EXERCISE DETAILS - In the entries that follow, find the line containing "This screenshot has height=615, width=1271." and the line containing "Image resolution: width=471", then copy exactly everything from the first through the second except the pictures.
########
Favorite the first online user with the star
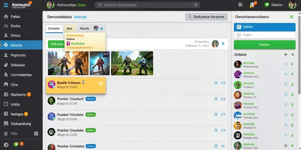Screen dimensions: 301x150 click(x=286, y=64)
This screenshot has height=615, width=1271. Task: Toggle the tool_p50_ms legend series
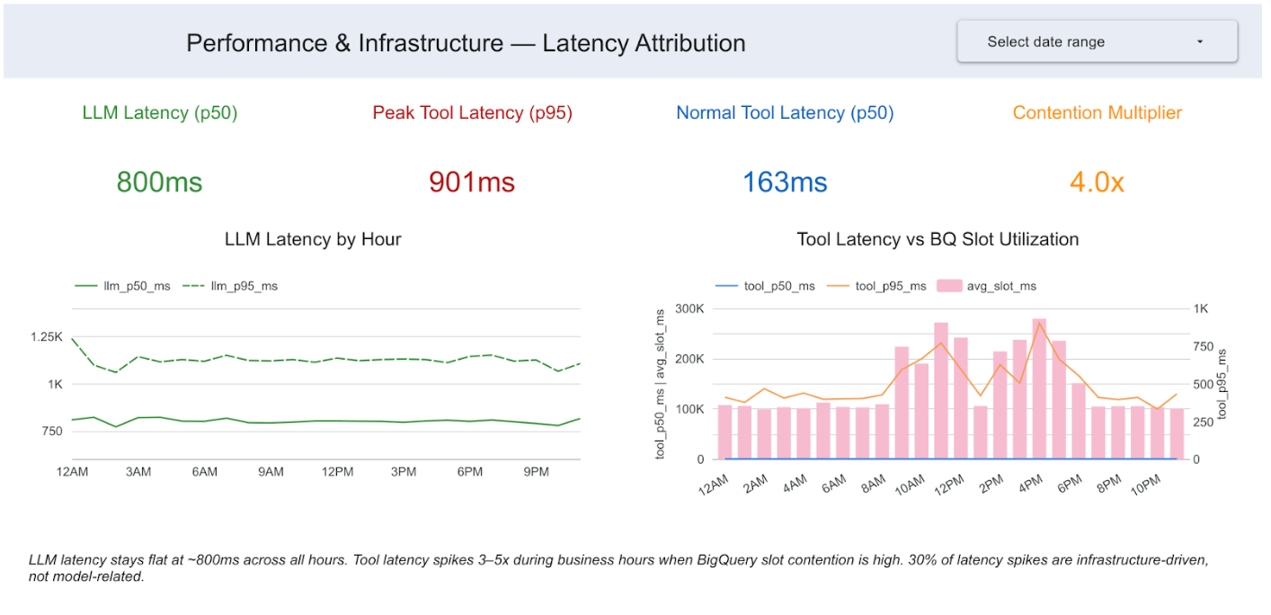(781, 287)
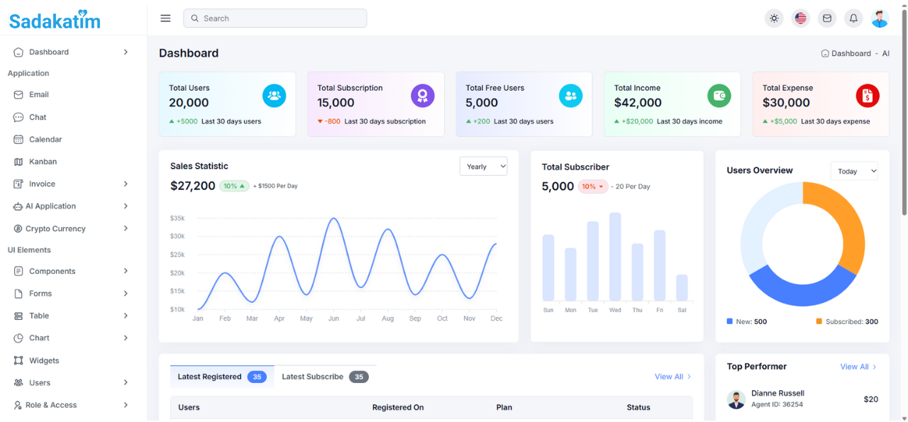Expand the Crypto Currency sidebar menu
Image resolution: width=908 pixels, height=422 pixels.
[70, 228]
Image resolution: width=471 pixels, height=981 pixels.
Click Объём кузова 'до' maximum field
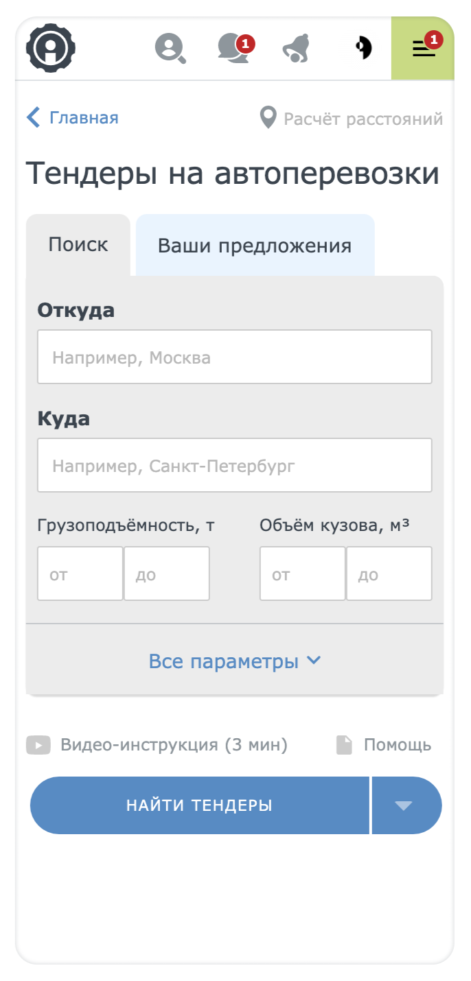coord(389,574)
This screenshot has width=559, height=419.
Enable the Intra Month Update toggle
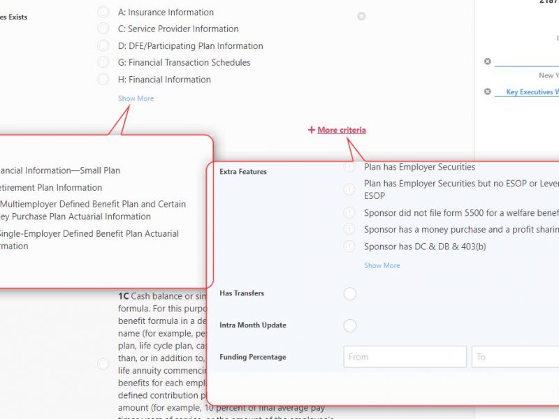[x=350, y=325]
########
WRITTEN REPLY -
This screenshot has height=615, width=1271. Task: Toggle the tool_p50_ms legend series
(781, 287)
Expand the Crypto Currency sidebar menu
Image resolution: width=908 pixels, height=422 pixels.
[70, 228]
Image resolution: width=471 pixels, height=981 pixels.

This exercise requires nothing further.